É uma ironia amarga que as próprias filosofias destinadas a atenuar o extremismo político fizeram precisamente o oposto quando levadas longe demais. A filosofia neoliberal é aproveita- da não só nos Estados Unidos, mas também na Europa — veja-se a reação na Grã-Bretanha à experimentação desastrada da primeira-ministra Liz Truss com desagravamento de impostos.

A deslocação para países mais baratos deveria tornar a produção mais produtiva e mais eficiente. Mas muitas dessas supostas eficiências entraram em colapso com eventos de stress global, desde pandemias a tsunamis, engarrafamentos portuários, crises energéticas, etc.

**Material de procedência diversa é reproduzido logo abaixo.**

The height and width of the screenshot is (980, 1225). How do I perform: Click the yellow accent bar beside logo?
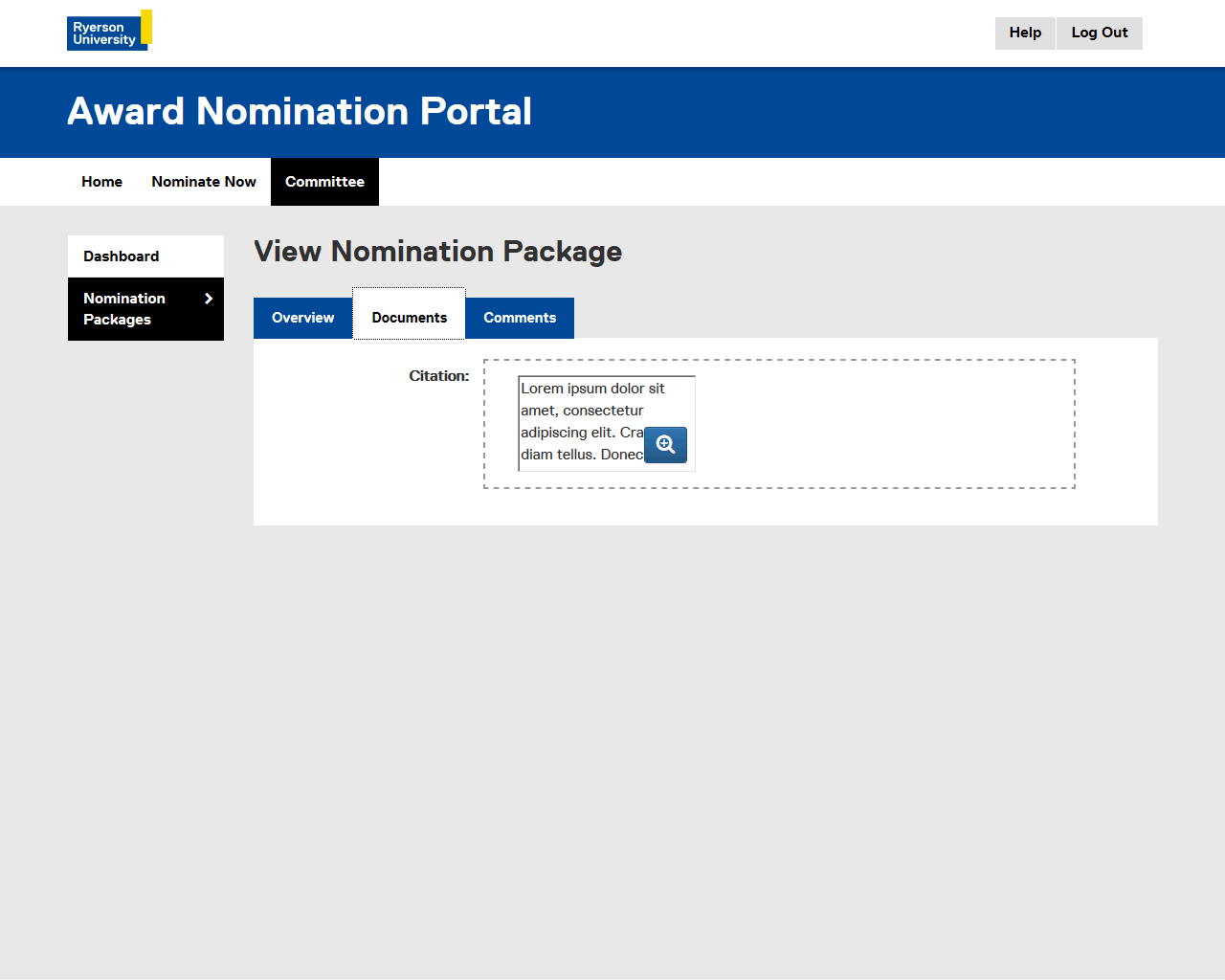pos(146,27)
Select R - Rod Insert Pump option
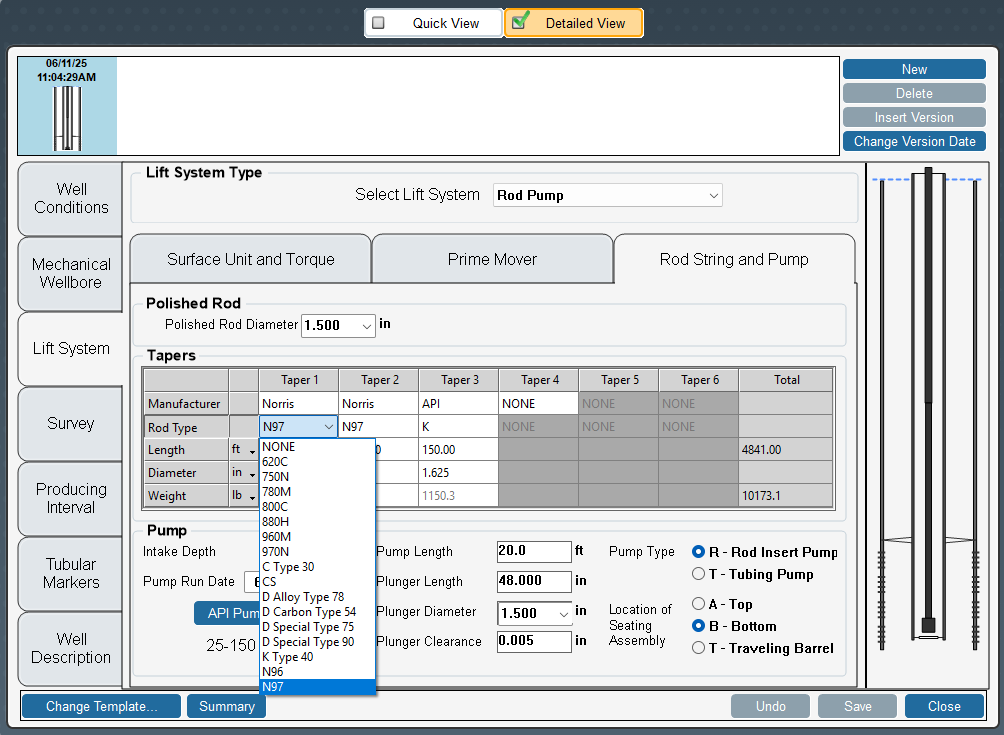1004x735 pixels. point(699,552)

Felizmente, o pêndulo da economia política acabará por mudar de direção e os princípios que sobreviveram à sua utilidade darão lugar a novos. As alterações de paradigma socioeconómico são raras e transformadoras.

 

E como podemos corrigir as políticas de forma que não resultem no protecionismo ao estilo dos anos 30

Acredito que estamos a passar por uma destas mudanças. A economia global está a recompor-se — não ao “normal” dos modelos económicos neoliberais convencionais, mas a um novo normal. Há um repensar em círculos políticos, empresariais e académicos sobre qual deverá ser o equilíbrio certo entre o global e o local.

A política comercial está a mudar para melhores padrões laborais e ambientais, com um entendimento de que o barato nem sempre é barato se os produtos estão a degradar o ambiente ou a ser feitos com as mãos minúsculas de uma criança.

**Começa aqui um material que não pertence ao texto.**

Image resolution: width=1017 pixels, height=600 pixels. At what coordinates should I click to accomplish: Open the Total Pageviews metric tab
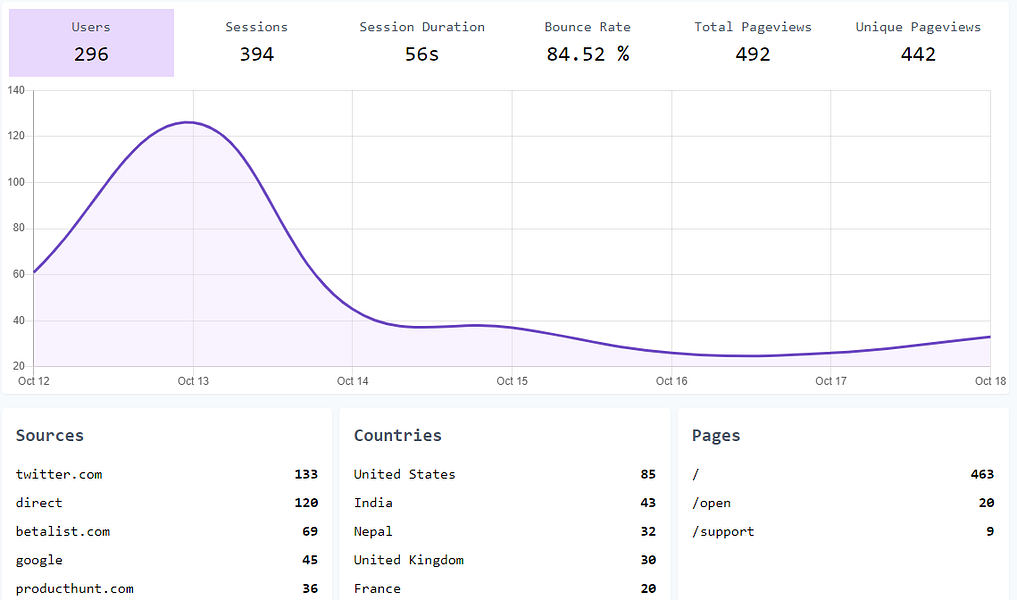click(x=753, y=42)
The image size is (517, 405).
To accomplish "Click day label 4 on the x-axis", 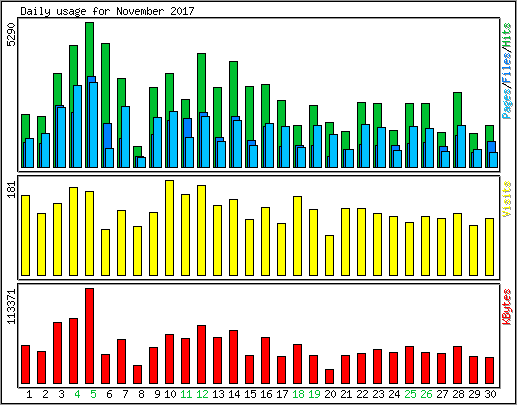I will 77,395.
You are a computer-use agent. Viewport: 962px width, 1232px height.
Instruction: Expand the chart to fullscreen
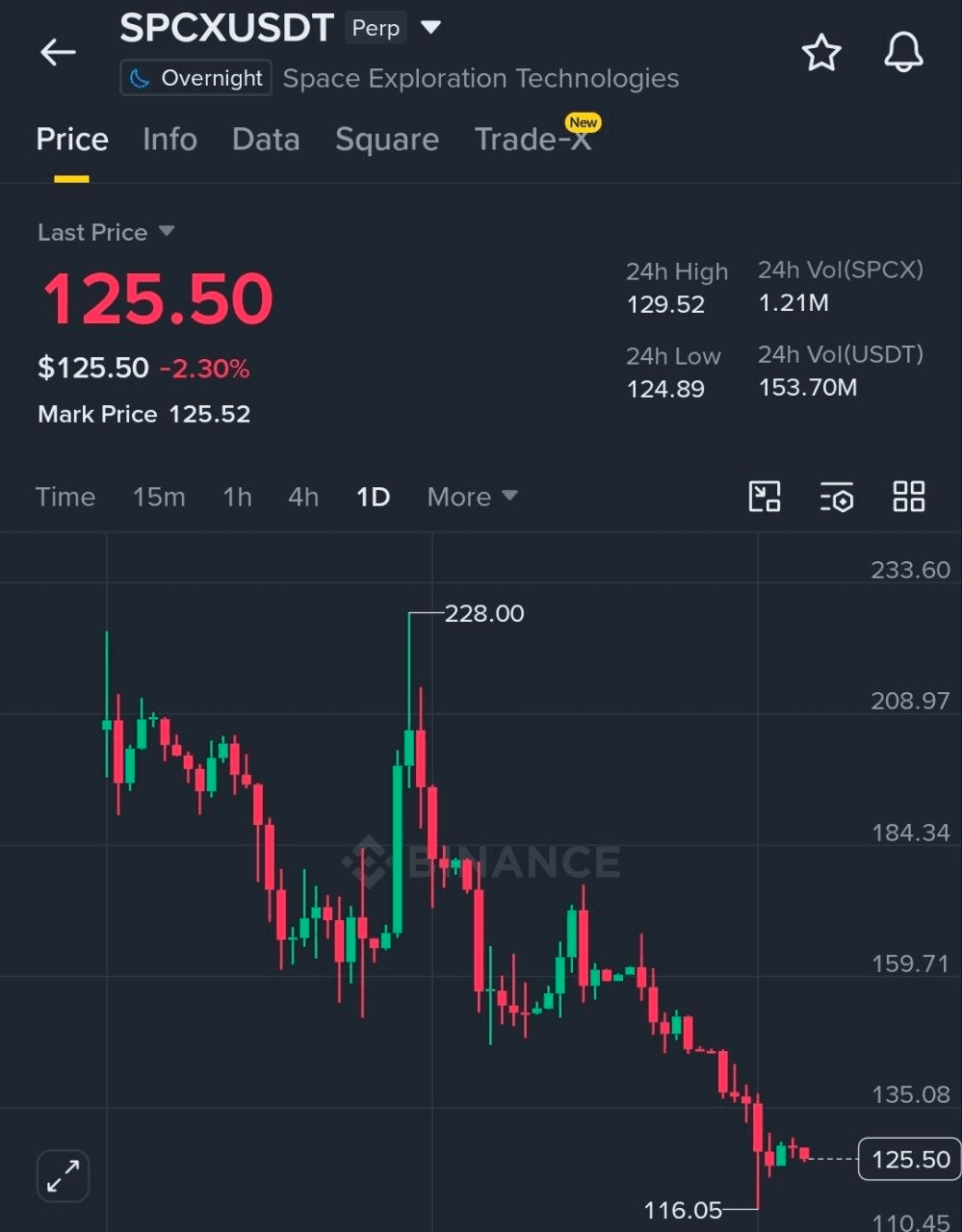pos(64,1176)
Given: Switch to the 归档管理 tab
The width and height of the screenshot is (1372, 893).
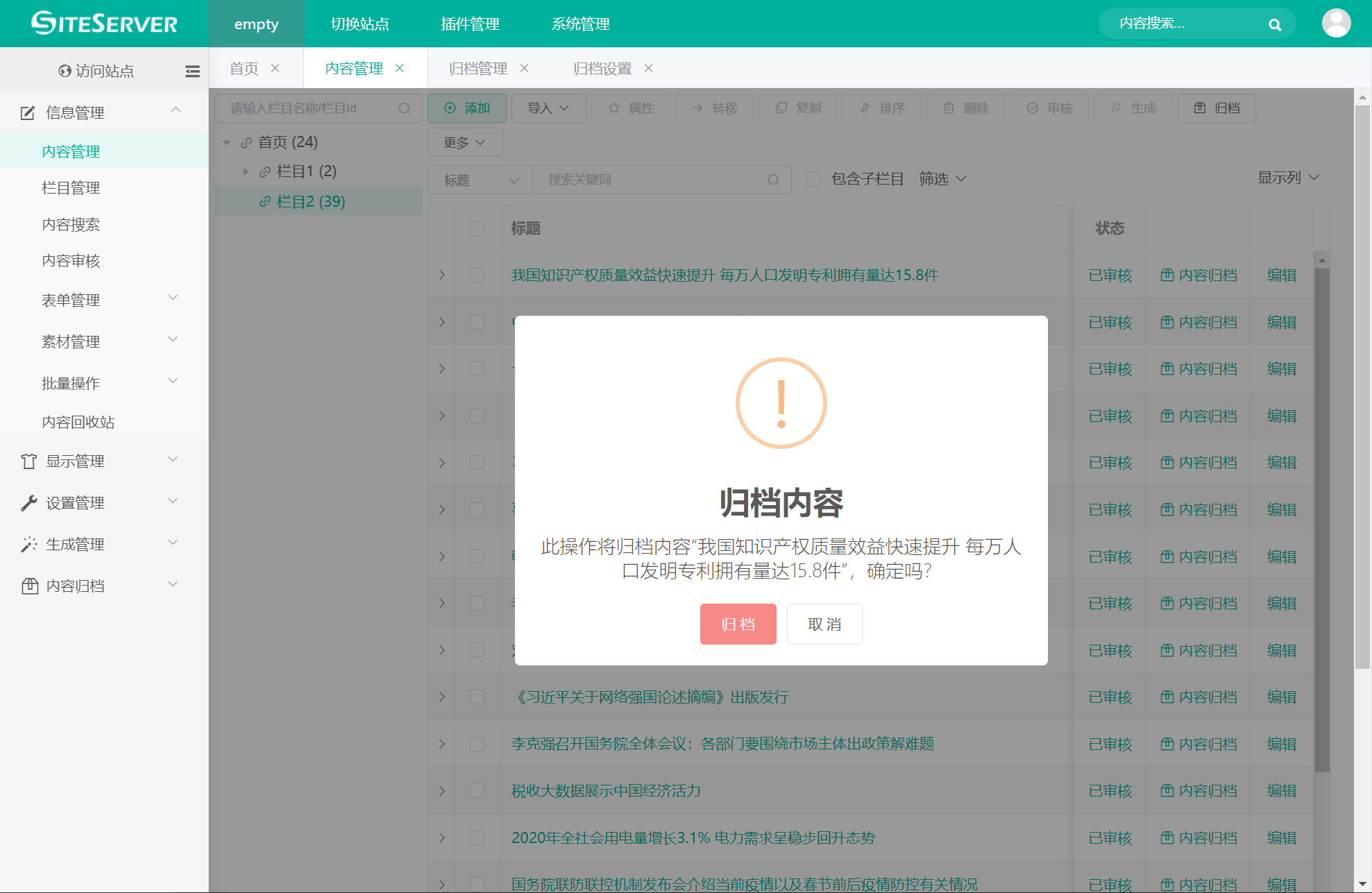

Há também um repensar no comércio de serviços digitais para assegurar a privacidade e os valores da liberdade. (Queremos mesmo os nossos dados pessoais entregues a grandes empresas tecnológicas ou a Estados de vigilância extrema como a China?).

As cadeias de abastecimento estão a encurtar não só por causa da geopolítica, mas também por causa de novas tecnologias (como a agricultura descentralizada e a impressão 3D) que estão a permitir a produção e o consumo mais próximos de casa.

E agora? Como podemos garantir que a globalização económica não volte a correr muito à frente da política nacional? E como podemos corrigir as políticas de forma que não resultem no protecionismo ao estilo dos anos 30, que tão maus resultados nos causaram?

Provavelmente ainda não temos uma nova teoria unificada para o mundo pós-neoliberalismo. Mas isso não significa que não possamos continuar a questionar as ideias passadas. Um dos mitos neoliberais mais persistentes era que o mundo era plano e os interesses nacionais seriam de menor relevância que os mercados globais. Os últimos anos deitaram por terra este conceito. Cabe agora a todos nós criar um sistema que equilibre melhor os interesses locais e globais.